1 - IN THE FOOTSTEPS OF EUGÈNE BOUDIN

Born on 12 July 1824 in Honfleur, Eugène Boudin, a precursor of Impressionism, spent his youth in Le Havre and from 1864 onwards spent every summer in Trouville-sur-Mer and Deauville. He transcribes scenes of seaside life, from elegant women to the effervescence of the markets, from the landscapes of Auger to the ports. A painter of skies, he strives in his canvases to transcribe the transience of light, changing skies, the matter of clouds and the inconstancy of the sea.  In Deauville, Eugène Boudin was seduced by the view of Deauville beach from the pier. He regularly settles there with his easel and declines this same view of the beach, with the same framing under different lights.
In 1884, he had his house built in Deauville, the Villa Les Ajoncs - a small Dutch cage - now renamed La Breloque, at 8 rue Olliffe - where he spent the last fourteen years of his life, It was in this house that he died on August 8, 1898.
Eugène Boudin produced more than a hundred canvases and gouaches in Deauville. Since 1998, a plaque has been affixed to the façade of the house where he lived. In August 2010, a plaque was also placed on the Port Deauville breakwater. It reproduces the painting "La plage de Deauville" (1893), which belongs to the Musée des Beaux-Arts in Caen.

 

 

THE PANTHEON OF AN ERA

A key portraitist of society at the turn of the nineteenth century and the first half of the twentieth century, J.É. Blanche rubbed shoulders with the greatest figures of her time, both in Paris and in Normandy.
He stayed for the first time on the Côte Fleurie in the summer of 1891 in Trouville-sur-Mer at the Manoir des Frémonts. There he met a young law student, Marcel Proust. Seduced by this holiday, Rose and Jacques-Émile Blanche returned from 1896 to 1901 to the Château de Tout-la-Ville between Deauville and Pont-L'Évêque, where they received the Literary, Political and Artistic Tout Paris. The painter Paul Helleu – whose portrait he painted of his son Jean – and André Gide stayed there, among other guests.

 

In 1902, he acquired a large property in Offranville (Seine-Maritime) called the Manoir du Tôt where he lived every summer until his death.
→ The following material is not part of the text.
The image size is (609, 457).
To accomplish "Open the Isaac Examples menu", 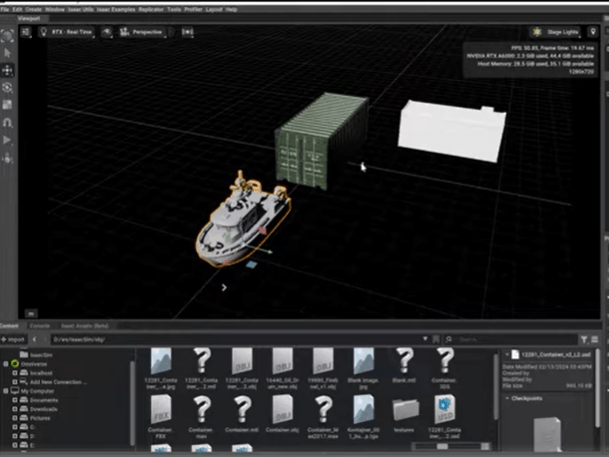I will coord(107,9).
If Stravinsky, Cocteau, or Anna de Noailles - whose portraits he painted - wrote the history of the arts with an "H", they also wrote the history of Deauville, which was then in full swing.
Jacques-Émile Blanche's style, both lively and highly refined, borrows from both British and French sources of inspiration. Maurice Denis describes Blanche's portraits as "a valuable collection for future historians; this gallery is the Pantheon of an era."

3 - AT THE BATHS, THE IMPRESSIONIST WOMEN

As you leave the Point de vue, go to Place Claude Lelouch. In the courtyard of the Pompeian Baths, which you can access through the Sea Baths office, discover portraits of Impressionist women.
An exhibition in tribute to Berthe Morisot, Marie Cassat... en plein air which brings together portraits drawn by Simonne L'Hermitte, making them lively and contemporary.
These original portraits have been photographed and worked on. They are reproduced in large format, accompanied by some biographical elements and a reproduction of a painting by the artist represented, to reconstruct and measure the feminine part of the Impressionist adventure.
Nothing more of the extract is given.